1 Project Allocation Request

The resources of the Oak Ridge Leadership Facility (OLCF) are allocated via projects. The type of project request (listed below) will determine the application and review procedure. Approved projects will be granted a project allocation of core-hours for a period of time on one or more OLCF systems.

Each user account must be associated with at least one project allocation. Once a project allocation has been approved, users can apply for user accounts on the project to run jobs. If you would like to join an already existing project allocation, you can skip the rest of this section and go directly to the section on Account Requests.

If you have any questions about project types or the procedures for applying for a project allocation and are not answered here, feel free to contact the OLCF Accounts Team at accounts@ccs.ornl.gov.

INCITE Director’s Discretion ALCC
Allocations Large Small Large
Call for Proposals Once per year At any time Once per year
Closeout Report
Duration 1 year 1 year 1year
Priority High Medium High
Quarterly Reports
Apply for INCITE Apply for DD Apply for ALCC

What are the detailed differences between project types at the OLCF?

INCITE – The Novel Computational Impact on Theory and Experiment (INCITE) program invites proposals for large-scale, computationally intensive research projects to run at the OLCF. The INCITE program awards sizeable allocations (typically, millions of processor-hours per project) on some of the world’s most powerful supercomputers to address grand challenges in science and engineering. There is an annual call for INCITE proposals and awards are made on an annual basis. For more information or to apply for an INCITE project, please visit http://www.er.doe.gov/ascr/INCITE/index.html

ALCC – The ASCR Leadership Computing Challenge (ALCC) is open to scientists from the research community in national laboratories, academia and industry. The ALCC program allocates computational resources at the OLCF for special situations of interest to the Department with an emphasis on high-risk, high-payoff simulations in areas directly related to the Department’s energy mission in areas such as advancing the clean energy agenda and understanding the Earth’s climate, for national emergencies, or for broadening the community of researchers capable of using leadership computing resources. For more information or to submit a proposal, please visit http://www.er.doe.gov/ascr/Facilities/ALCC.html.

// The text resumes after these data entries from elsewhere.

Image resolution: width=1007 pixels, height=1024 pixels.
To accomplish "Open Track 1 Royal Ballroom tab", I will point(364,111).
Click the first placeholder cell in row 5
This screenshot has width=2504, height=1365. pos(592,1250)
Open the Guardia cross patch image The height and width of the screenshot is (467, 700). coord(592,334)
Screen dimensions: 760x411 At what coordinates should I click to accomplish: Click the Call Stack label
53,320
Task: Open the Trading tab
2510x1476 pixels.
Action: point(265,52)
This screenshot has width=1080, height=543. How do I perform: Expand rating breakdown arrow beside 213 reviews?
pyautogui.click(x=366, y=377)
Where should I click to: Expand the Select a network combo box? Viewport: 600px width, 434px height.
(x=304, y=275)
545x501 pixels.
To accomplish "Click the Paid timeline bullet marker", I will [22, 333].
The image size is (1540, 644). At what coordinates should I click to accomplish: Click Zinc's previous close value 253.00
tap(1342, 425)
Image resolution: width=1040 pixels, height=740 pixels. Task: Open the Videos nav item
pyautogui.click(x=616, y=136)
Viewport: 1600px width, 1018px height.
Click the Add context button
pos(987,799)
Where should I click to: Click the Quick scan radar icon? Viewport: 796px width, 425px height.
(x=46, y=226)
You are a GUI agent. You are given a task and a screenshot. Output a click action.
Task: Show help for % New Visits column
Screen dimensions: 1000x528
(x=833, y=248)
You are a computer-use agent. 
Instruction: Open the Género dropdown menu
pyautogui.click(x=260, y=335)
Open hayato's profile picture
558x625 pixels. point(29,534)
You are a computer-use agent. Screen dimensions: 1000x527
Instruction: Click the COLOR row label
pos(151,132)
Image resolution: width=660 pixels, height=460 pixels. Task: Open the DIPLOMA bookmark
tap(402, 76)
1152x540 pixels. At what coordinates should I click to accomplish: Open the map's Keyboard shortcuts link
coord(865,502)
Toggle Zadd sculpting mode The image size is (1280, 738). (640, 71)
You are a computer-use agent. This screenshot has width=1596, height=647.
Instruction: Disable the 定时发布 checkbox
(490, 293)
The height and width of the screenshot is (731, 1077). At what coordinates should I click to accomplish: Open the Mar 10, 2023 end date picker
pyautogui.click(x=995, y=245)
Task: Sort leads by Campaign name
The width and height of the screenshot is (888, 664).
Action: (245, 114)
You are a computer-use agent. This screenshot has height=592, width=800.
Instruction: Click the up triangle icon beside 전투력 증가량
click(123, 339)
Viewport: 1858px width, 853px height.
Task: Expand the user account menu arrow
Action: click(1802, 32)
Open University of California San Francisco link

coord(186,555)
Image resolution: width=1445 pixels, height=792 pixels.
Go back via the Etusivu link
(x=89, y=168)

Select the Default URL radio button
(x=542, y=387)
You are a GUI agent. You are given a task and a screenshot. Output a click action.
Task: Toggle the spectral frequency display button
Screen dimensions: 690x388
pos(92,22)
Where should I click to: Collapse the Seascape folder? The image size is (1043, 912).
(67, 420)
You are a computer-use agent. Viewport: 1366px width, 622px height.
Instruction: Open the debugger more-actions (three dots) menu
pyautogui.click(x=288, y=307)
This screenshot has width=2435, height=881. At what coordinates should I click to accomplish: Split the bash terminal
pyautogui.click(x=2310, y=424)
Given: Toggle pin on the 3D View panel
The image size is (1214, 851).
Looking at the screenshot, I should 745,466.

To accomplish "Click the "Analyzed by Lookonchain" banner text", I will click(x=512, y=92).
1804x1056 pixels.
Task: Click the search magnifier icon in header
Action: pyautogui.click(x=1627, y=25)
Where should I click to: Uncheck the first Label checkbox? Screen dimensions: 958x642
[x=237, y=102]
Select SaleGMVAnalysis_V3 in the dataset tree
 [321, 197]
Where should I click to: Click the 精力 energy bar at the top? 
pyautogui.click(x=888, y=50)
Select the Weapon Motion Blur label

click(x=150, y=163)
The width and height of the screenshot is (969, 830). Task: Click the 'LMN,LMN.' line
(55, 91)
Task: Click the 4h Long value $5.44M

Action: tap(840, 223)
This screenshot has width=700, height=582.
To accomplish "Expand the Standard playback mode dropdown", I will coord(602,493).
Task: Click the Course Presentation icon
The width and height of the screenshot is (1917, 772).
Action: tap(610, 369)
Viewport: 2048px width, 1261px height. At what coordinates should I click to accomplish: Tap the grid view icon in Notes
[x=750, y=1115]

DD – Director’s Discretion (DD) projects are dedicated to leadership computing preparation, INCITE and ALCC scaling, and application performance to maximize scientific application efficiency and productivity on leadership computing platforms. The OLCF Resource Utilization Council, as well as independent referees, review and approve all DD requests. Applications are accepted year round via http://www.olcf.ornl.gov/support/getting-started/olcf-director-discretion-project-application/.

Frost – Frost is an internal Oak Ridge development resource available to members of ORNL Computing and Computational Sciences Directorate. Applicants should check with their Group Leader to determine if an active project is available. If not, the Group Leader should submit a project request via http://www.nccs.gov/user-support/access/frost-project-request/.

Vendor – OLCF resources are also available to ORNL vendors. Applications may be submitted year round via http://www.nccs.gov/user-support/access/vendor-project-request/.

What Happens After my Project Request is Approved?

Once a project is approved, an OLCF Accounts Manager will notify the PI, outlining the steps (listed below) necessary to create the project. If you have any questions, please feel free to visit our Knowledge Base at (link to KB) or contact the OLCF Accounts Team at accounts@ccs.ornl.gov.

Steps for Activating a Project Once the Allocation is Approved

  1. A signed Principal Investigator’s PI Agreement must be submitted with the project application.
  2. Export Control: The project request will be reviewed by ORNL Export Control to determine whether sensitive or proprietary data will be generated or used. The results of this review will be forwarded to the PI. If the project request is deemed sensitive and/or proprietary, the OLCF Security Team will schedule a conference call with the PI to discuss the data protection needs.
  3. ORNL Personnel Access System (PAS): All PI’s are required to be entered into the ORNL PAS system. An OLCF Accounts Manager will send the PI a PAS invitation to submit all the pertinent information. Please note that processing a PAS request may take 15 or more days.
  4. User Agreement/Appendix A or Subcontract: A User Agreement/Appendix A or Subcontract must be executed between UT-Battelle and the PI’s institution. If our records indicate this requirement has not been met, all necessary documents will be provided to the applicant by an OLCF Accounts Manager.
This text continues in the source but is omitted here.